PP: Foi uma fatalidade infeliz, penosa, difícil... Tinha-se consumado a morte, o desaparecimento dele. O fundamental era mantermo-nos leais, fiéis àquilo ao nosso compromisso com ele, ao nosso compromisso de emancipação e de independência. Apesar da ausência, inspirámo-nos nele, na sua perspetiva. E inspirámo-nos muito no seu sacrifício. Porque a sua morte é o preço máximo que ele pagou pelos seus ideais e pela independência dos nossos países. A mim competia-me tão somente procurar levar até ao fim esse compromisso que tínhamos entre nós e com os nossos povos. A minha decisão era de fidelidade a esse combate e aos interesses maiores dos nossos povos.

DW África: A tomada do quartel de Guiledje, a 25 de maio de 1973, já depois da morte de Amílcar Cabral, é considerada um dos principais momentos da história da libertação da Guiné. Nessa altura era o responsável pela logística da operação. Como é que viveu esse dia?

PP: A tomada de Guiledje foi importante pela sua posição estratégica. Ficou aberto o caminho para a entrada das nossas forças, dos nossos meios mecânicos, no sul da Guiné. É preciso ter em conta que essa operação estava a ser preparada há muito tempo, ainda quando Amílcar Cabral estava vivo. Já tínhamos avançado com as ideias e também com as operações de reconhecimento. Saber o que íamos fazer e como íamos fazer. Depois disso aconteceu um facto que apoiou, ou veio a nosso favor, que é a entrada em ação dos foguetes antiaéreos portáteis, os SAM II, que nós na nossa linguagem na Guiné chamávamos Strela.

Com a entrada em ação no campo militar desses foguetes Strela criámos as condições para que a operação Guiledje fosse um sucesso. Mas tenhamos em conta que também houve operações com êxito no norte da Guiné, como Gidaje e outras. Foi um envolvimento maior do que Guiledje. No entanto, Guiledje teve um valor estratégico muito maior, teve um impacto maior e um efeito desmoralizador no seio das forças armadas portuguesas muito maior.
Pedro Pires, na altura comissário de Estado-Adjunto para as Forças Armadas

DW África: Antes do 25 de Abril de 1974 em Portugal, o PAIGC já tinha reforçado os ataques aos quartéis lusos. Portanto, a Revolução dos Cravos não foi uma completa surpresa para o movimento?

PP: Para além do conhecimento da nossa própria situação, nós acompanhámos a situação do nosso inimigo, como é que estava do ponto de vista operacional, mas também do ponto de vista moral. Houve sinais percetíveis de que podia haver uma mudança. Um foi o próprio livro do general Spínola, "Portugal e o Futuro". Essa reflexão, dele e certamente de outros que estavam próximos dele, sobre o futuro de Portugal dava-nos a entender que as autoridades portuguesas e alguns portugueses estavam a pensar numa saída para a guerra colonial.

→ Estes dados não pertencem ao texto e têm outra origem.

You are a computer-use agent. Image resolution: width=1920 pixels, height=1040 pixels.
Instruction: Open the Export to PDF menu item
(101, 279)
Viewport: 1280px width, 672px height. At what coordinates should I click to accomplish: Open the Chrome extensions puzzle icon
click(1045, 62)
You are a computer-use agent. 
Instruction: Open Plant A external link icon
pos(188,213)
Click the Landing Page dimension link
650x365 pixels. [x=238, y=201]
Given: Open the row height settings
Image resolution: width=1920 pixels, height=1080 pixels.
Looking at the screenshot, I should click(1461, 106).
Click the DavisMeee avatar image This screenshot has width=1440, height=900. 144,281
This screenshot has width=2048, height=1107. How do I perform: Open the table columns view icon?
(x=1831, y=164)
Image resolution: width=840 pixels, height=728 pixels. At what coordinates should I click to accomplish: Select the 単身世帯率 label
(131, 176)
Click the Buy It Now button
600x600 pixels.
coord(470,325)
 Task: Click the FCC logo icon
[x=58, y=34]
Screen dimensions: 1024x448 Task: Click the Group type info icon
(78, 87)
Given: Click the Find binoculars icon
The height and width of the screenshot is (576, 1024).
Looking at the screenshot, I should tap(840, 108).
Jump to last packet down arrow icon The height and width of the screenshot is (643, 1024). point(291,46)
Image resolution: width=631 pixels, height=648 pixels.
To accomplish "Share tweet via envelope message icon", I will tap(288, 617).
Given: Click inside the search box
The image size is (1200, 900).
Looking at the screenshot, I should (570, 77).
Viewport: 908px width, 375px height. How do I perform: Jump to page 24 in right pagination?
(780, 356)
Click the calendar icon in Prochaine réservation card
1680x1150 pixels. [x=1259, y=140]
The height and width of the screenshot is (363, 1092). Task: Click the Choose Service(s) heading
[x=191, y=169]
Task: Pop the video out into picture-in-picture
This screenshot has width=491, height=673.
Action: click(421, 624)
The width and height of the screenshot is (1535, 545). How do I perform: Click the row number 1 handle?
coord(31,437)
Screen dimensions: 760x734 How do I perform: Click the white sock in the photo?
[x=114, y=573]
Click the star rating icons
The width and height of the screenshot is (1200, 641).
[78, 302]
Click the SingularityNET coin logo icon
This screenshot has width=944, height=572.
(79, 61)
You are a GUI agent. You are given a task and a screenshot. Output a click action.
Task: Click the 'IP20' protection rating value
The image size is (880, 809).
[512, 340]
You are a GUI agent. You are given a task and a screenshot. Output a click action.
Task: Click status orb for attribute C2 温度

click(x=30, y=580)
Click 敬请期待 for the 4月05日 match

Mas, mais do que isso, a saída do general Spínola da Guiné - de onde saiu derrotado - e a mudança de algumas chefias militares, sobretudo no seio dos comandos africanos, eram sinais percetíveis de que a situação não era boa para os militares portugueses na Guiné. Por fim, o movimento nas Caldas da Rainha, que aconteceu a 16 de março do mesmo ano, foi outro sinal percetível. Nós estávamos convencidos que alguma coisa estava para acontecer. Creio que nessa altura já se falava no Movimento dos Capitães. Portanto, o 25 de Abril não foi uma completa surpresa.

DW África: Em 1974, liderou a delegação do PAIGC que negociou com o Governo português em Londres, Argel e Lisboa o reconhecimento da independência da Guiné-Bissau e posteriormente de Cabo Verde. O processo cabo-verdiano era um dos pontos de divergência nas negociações?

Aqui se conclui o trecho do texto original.